ANDRE ETHIER, 30, outfielder
Final 2012 stats: .284 batting average, 20 home runs, 89 RBI, 36 doubles, 79 runs and .351 on-base and .460 slugging percentages.
Contract status: Signed for the next five seasons at $85 million.
The good: Good pretty much describes his season. He led the team in RBIs, doubles and runs, and was second in home runs and slugging percentage. Hit .509 when ahead in the count and .331 at home. Committed only one error in 149 games. Played the last six weeks with a huge blister on the palm of his right hand. Voted one of baseball’s hottest players ever.
The bad: Went on the disabled list in July with an oblique injury. Hit .231 when behind in the count. Batted .222 against left-handers, which was actually slight improvement over 2011 (.220) but a long way from the guy who hit .351 against lefties his first season, and .279 the next.
What’s next: Rumors flew early this off-season that the Dodgers were interested in trading him. For whatever it’s worth, General Manager Ned Colletti quickly denied it. Since their left-fielder (Carl Crawford) and center-fielder (Matt Kemp) are coming off surgery, hard to imagine they would trade Ethier.
The take: Like most, Ethier is measured not just by results. He’s evaluated vs. expectations. And by that measure, he did fine but not exceptionally.
You can’t really complain about the season he put together. Aside from a 30-game stretch in the middle of the summer when he went without a home run, he was pretty much the team’s most consistent hitting threat. And the often-emotional Ethier seemed on his best behavior all year.
It’s just with Ethier, you can’t help but expect – or at least hope – for more. That his 2009 season (31 homers, 106 RBI, 42 doubles) was still something he will build on, not look back upon as a career-year.
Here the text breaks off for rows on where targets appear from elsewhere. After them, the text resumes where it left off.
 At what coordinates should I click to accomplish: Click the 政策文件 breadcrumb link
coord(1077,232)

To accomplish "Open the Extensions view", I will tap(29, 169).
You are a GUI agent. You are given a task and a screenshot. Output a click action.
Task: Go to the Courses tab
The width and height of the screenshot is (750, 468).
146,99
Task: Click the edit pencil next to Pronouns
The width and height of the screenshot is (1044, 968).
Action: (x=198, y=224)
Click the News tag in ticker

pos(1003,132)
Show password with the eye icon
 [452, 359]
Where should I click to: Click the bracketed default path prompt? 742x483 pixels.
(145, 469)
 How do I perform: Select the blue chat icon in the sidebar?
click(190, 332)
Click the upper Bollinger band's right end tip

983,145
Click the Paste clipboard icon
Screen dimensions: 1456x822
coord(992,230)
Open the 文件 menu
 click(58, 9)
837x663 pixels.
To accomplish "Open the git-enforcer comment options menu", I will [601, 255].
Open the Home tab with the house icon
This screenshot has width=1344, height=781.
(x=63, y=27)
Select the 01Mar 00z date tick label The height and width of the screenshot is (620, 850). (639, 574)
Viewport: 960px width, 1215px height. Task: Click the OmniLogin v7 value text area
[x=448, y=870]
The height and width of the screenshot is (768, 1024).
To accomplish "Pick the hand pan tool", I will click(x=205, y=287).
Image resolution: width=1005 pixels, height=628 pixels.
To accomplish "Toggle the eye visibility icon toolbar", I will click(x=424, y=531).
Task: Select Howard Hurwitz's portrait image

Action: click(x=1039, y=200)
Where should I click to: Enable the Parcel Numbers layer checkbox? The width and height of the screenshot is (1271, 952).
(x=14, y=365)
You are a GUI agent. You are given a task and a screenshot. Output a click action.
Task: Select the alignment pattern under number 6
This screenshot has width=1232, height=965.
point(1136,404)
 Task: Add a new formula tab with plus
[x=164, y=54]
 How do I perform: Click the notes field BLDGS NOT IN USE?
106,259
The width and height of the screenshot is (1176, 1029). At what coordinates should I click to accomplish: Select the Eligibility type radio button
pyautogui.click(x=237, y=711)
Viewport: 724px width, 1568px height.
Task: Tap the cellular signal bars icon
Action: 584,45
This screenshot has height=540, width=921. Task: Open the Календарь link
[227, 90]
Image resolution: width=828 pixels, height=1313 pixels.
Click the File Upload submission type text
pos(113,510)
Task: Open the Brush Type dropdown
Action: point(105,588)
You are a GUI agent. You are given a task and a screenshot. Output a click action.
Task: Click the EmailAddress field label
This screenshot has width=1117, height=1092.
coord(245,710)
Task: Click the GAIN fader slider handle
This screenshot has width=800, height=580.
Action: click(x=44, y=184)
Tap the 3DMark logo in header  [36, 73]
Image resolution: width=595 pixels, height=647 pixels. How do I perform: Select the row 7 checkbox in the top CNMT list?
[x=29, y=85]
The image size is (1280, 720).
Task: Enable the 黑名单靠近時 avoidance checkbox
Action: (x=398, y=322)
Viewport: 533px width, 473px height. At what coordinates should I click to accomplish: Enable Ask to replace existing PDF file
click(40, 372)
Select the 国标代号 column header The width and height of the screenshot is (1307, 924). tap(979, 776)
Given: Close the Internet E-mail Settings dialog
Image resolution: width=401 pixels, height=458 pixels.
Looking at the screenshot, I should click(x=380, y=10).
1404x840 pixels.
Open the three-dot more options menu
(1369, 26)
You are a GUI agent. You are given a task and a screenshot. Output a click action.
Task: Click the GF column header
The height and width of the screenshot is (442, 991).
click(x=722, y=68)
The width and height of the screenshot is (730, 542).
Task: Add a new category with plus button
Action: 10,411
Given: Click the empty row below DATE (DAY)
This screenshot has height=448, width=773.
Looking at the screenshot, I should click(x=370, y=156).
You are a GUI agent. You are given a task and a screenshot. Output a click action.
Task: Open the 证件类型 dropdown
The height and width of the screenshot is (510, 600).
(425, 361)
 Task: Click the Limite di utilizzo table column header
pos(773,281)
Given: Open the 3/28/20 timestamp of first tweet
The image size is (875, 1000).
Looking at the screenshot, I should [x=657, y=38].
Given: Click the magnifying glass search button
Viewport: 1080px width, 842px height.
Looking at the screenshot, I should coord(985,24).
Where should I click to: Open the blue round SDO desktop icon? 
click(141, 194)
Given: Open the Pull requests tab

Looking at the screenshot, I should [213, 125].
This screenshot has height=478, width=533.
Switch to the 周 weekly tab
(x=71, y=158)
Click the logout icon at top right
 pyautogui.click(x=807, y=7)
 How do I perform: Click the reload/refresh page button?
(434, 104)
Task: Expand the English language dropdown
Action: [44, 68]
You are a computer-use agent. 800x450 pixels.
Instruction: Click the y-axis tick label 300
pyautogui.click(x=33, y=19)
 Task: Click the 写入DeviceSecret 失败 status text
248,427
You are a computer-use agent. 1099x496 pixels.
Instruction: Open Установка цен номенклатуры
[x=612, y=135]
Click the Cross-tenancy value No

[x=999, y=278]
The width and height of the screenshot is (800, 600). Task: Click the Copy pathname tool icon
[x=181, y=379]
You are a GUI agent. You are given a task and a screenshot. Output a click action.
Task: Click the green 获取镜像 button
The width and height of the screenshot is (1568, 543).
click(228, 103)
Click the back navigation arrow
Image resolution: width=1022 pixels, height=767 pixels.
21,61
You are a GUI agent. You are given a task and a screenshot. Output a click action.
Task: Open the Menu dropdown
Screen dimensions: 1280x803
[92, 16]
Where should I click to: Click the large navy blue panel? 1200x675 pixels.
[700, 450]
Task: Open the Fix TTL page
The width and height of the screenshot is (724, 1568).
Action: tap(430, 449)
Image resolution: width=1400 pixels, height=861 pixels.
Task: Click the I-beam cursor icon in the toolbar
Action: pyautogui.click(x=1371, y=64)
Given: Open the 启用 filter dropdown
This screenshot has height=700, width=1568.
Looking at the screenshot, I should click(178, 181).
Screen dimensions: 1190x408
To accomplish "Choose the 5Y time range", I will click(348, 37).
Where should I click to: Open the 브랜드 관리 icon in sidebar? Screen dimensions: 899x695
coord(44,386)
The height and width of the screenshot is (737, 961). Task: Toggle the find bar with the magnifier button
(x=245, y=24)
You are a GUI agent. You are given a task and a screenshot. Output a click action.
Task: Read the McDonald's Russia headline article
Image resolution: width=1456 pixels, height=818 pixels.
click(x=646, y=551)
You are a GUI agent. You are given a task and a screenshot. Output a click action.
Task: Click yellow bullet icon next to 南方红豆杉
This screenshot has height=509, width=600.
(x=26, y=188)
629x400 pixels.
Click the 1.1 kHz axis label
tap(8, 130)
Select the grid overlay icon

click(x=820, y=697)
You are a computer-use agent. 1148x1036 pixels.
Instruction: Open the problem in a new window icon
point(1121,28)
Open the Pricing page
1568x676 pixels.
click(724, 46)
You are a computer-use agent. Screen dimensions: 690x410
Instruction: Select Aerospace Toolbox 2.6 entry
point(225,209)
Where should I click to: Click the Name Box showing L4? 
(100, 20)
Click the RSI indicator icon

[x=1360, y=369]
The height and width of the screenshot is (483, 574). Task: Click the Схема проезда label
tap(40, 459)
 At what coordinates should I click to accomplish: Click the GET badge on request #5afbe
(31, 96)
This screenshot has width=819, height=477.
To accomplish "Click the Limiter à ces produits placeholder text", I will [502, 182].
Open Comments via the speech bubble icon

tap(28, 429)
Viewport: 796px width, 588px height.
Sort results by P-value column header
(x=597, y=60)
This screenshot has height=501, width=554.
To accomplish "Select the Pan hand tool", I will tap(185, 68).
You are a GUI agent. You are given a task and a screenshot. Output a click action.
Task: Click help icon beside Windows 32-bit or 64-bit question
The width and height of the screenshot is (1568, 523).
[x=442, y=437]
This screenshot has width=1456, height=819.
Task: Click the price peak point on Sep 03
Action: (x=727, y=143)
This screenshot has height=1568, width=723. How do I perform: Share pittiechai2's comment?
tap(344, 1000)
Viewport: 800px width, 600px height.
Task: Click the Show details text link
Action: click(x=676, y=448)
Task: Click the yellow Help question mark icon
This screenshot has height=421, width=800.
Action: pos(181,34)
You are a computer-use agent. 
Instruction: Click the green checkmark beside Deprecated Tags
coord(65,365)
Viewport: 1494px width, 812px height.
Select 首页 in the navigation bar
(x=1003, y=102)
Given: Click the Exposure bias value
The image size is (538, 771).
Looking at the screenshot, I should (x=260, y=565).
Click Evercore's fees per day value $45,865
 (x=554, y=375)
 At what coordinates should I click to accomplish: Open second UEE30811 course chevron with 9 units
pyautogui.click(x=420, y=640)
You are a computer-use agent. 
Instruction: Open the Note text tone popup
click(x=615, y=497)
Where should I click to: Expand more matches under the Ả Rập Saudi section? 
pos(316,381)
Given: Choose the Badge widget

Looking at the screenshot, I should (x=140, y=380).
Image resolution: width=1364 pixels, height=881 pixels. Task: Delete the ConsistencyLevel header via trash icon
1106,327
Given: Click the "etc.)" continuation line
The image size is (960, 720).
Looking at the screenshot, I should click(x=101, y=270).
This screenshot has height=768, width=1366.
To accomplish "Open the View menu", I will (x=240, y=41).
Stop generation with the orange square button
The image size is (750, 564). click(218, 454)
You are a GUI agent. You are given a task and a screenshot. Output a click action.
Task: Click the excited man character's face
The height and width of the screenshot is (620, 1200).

Ethier always searched out motivation from perceived slights to his ability, but now that he has that fat contract, it will be interesting to watch how he develops. If he’s not feeling loved now, he never will.
Manager Don Mattingly seemed more willing to spot platoon him against left-handers the second half, so there could be more of that in his future, though there is currently no right-handed complement.
This is no longer the Ethier-Matt Kemp Show, not with the addition of Hanley Ramirez and Adrian Gonzalez. With Ethier, though, you don’t want him relaxing too much.